ABOUT THIS TASK: Pictures are to be dropped, and only the lines from the one containing "Given: Click the" through the end of the data below are to be reproduced as written.

_____

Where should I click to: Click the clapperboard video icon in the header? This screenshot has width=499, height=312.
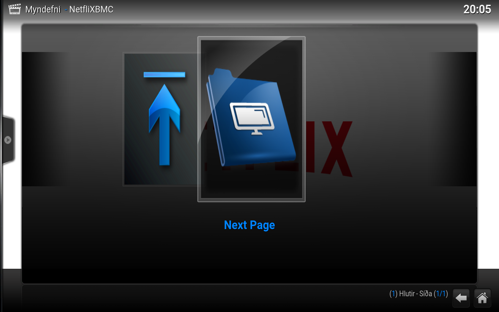pyautogui.click(x=14, y=9)

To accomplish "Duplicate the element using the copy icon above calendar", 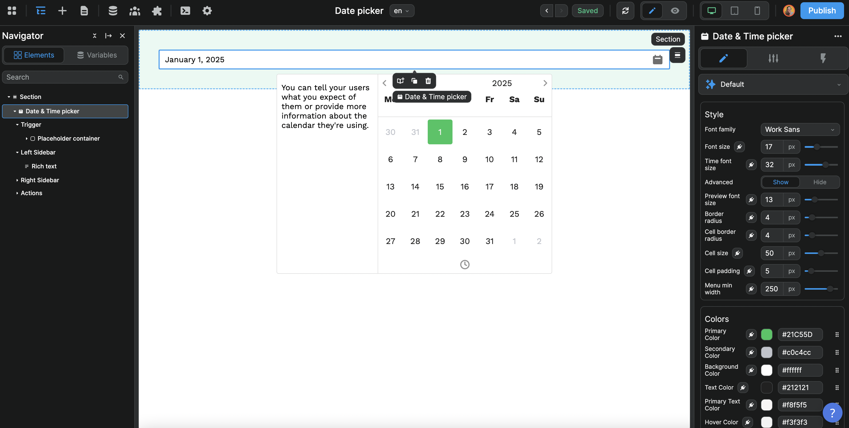I will click(x=414, y=81).
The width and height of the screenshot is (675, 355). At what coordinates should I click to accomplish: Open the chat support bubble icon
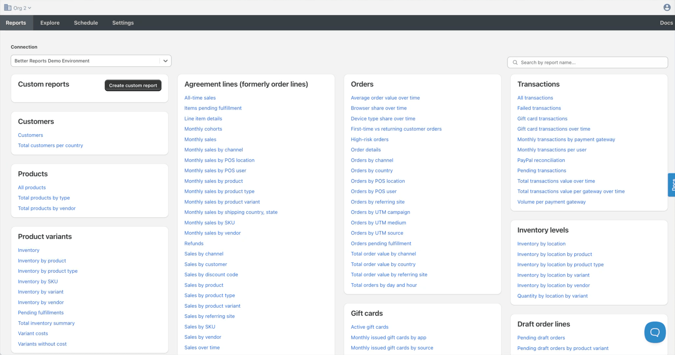[655, 332]
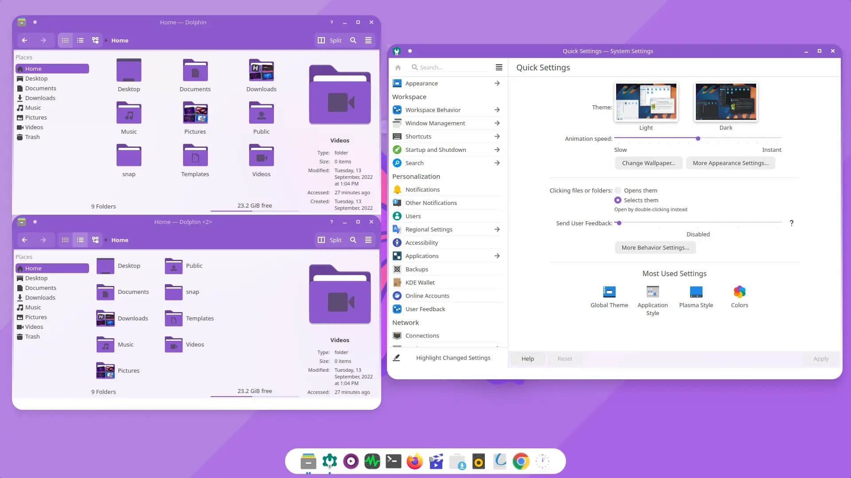851x478 pixels.
Task: Open System Settings sidebar hamburger menu
Action: (499, 67)
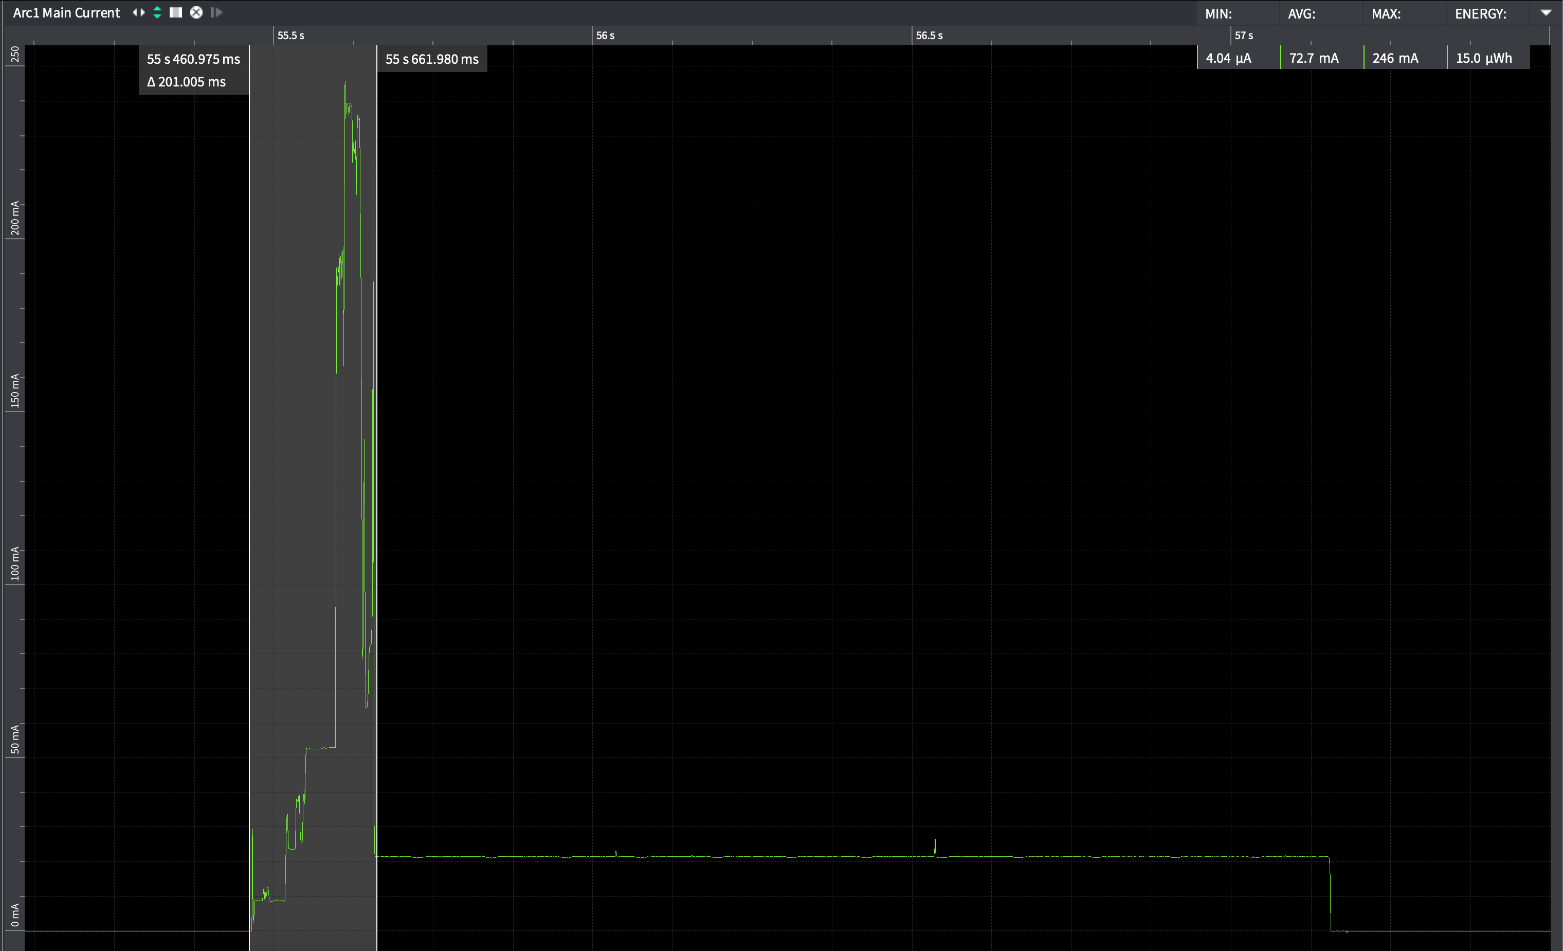Click the 200 mA label on current axis
The width and height of the screenshot is (1563, 951).
click(15, 218)
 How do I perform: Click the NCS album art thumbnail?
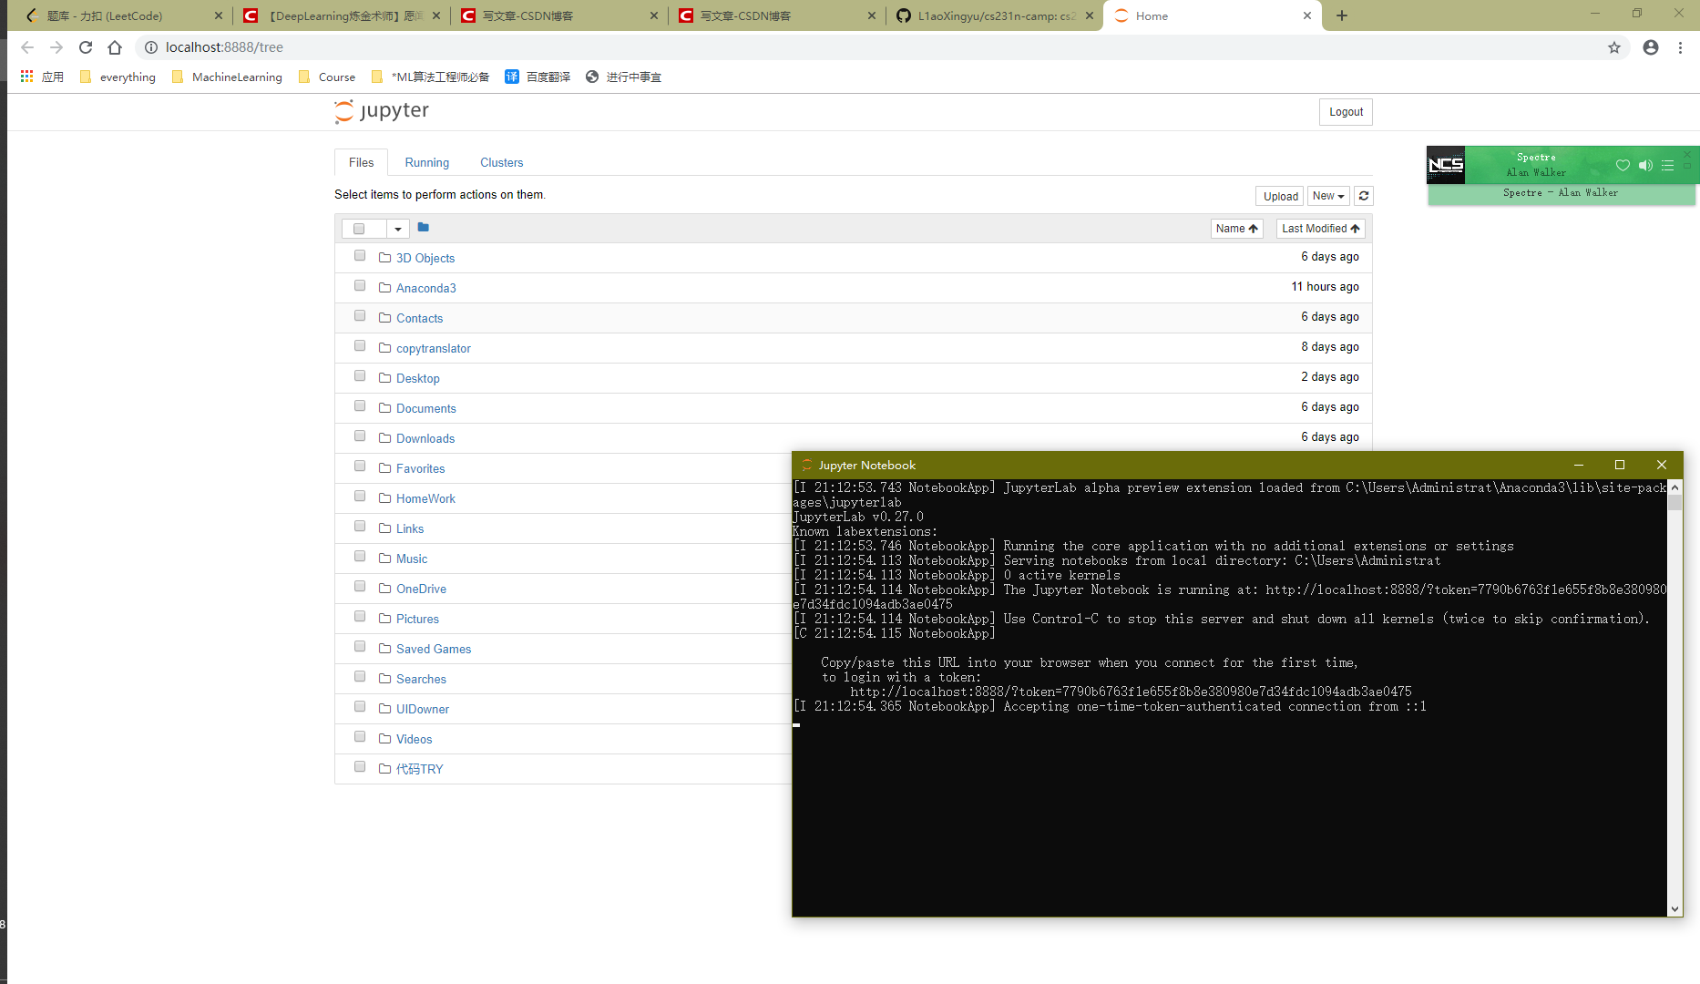click(1446, 165)
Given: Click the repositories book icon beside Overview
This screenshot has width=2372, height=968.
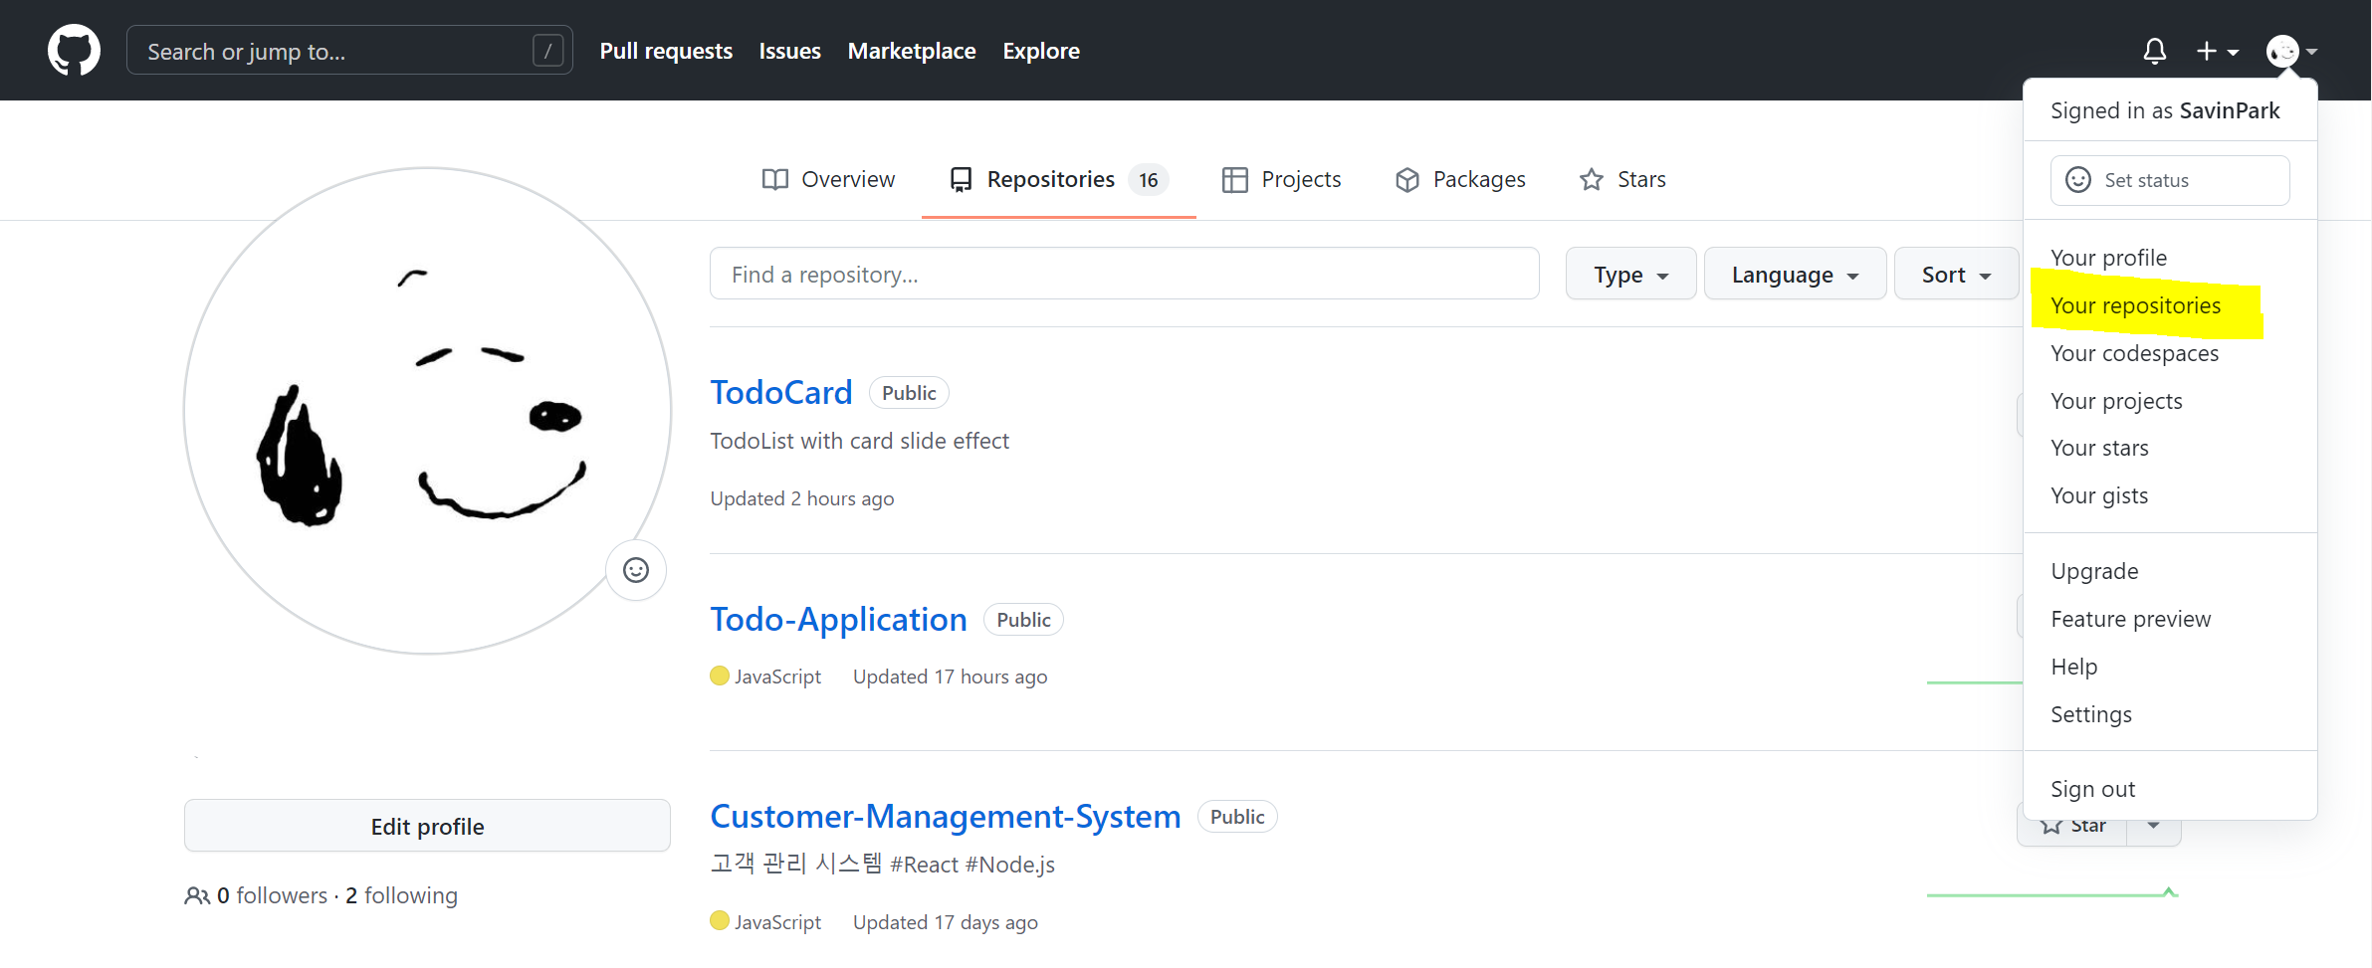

_____

TASK RESULT:
Given: Click the repositories book icon beside Overview
This screenshot has width=2372, height=968.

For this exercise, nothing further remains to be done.